Was heute niemand zu sagen wagt, ist, daß der französische Laizismus einen Sonderweg darstellt, den außer der Türkei - mit den bekannten Schwierigkeiten - kein anderes Land beschritten hat. In der Europäischen Union gibt es nirgendwo etwas Vergleichbares. Verschwiegen wird auch, daß ein Gesetz zum Laizismus den Islam und das Christentum auf dieselbe Stufe stellen muß. Frankreichs Widerstand gegen jeglichen Bezug auf das christliche Erbe in der Präambel der europäischen Verfassung ist bezeichnend. Gewisse "laizistische" Abgeordnete der Linken, die sich auf die "Neutralität der Republik" beriefen, um ihr Erstaunen über die Teilnahme der Präsidentengattin und des Premierministers an den Feierlichkeiten zu Papst Johannes Pauls II. 25jährigen Jubiläum in Rom kundzutun, regen sich keineswegs darüber auf, daß der Staat den Moscheebau finanziert - aus Angst, sonst käme das Geld aus Saudi-Arabien. So droht die "republikanische Neutralität" zu einer Büchse der Pandora zu werden, aus der unversehens noch alle möglichen Übel herausfliegen können.

Zum einen könnte der Konflikt um den Status von Privatschulen entfacht werden. Eine andere Befürchtung lautet, daß dieses Gesetz gegen sämtliche religiösen Symbole angewandt werden könnte, einschließlich des christliches Kreuzes. Vor allem aber geht es um die Verleugnung der christlichen Tradition, um ihre Unterwerfung unter die republikanische Norm. Ist es nicht bezeichnend, daß der Pfingstmontag - für Christen ein wichtiger Tag, an dem vielerorts Wall- und Pilgerfahrten stattfinden - ohne jede Diskussion als Feiertag abgeschafft werden konnte?

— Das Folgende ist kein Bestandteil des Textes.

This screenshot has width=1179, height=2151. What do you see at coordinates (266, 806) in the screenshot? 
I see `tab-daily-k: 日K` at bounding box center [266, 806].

Manche reden von einer Strategie zur "Einfügung" des Islams in den "republikanischen Laizismus". Mit anderen Worten, man kommt den Vertretern des Islams in der Hoffnung entgegen, daß der Islamismus sich letztlich in der Republik auflösen wird. Dabei gerät aber die unmißverständliche Haltung des von Sarkozy ins Leben gerufenen französischen Islamrates in der Kopftuchfrage ebenso in Vergessenheit wie die Tatsache, daß diese Organisation dem Laizismus nur formell Tribut zollt.

Die Rückbesinnung auf den Laizismus wird zur Folge haben, daß Frankreich der Islam aufgezwungen wird. Diese Absicht entspricht nicht nur dem Zynismus des Präsidenten, sondern auch dessen Überzeugungen - daß Chirac dem radikalen Sozialismus seiner Familie nachhängt, ist bekannt. Als Beleg mag ein Ausspruch dienen, den Philippe de Viliers, Vorsitzender der "Bewegung für Frankreich" (Mouvement pour la France/MPF), zitiert. Bei einer Beratung der Parteivorsitzenden über eine mögliche Volksabstimmung zur europäischen Verfassung habe das Staatsoberhaupt gesagt: "Europa hat seine Wurzeln ebenso im Islam wie im Christentum."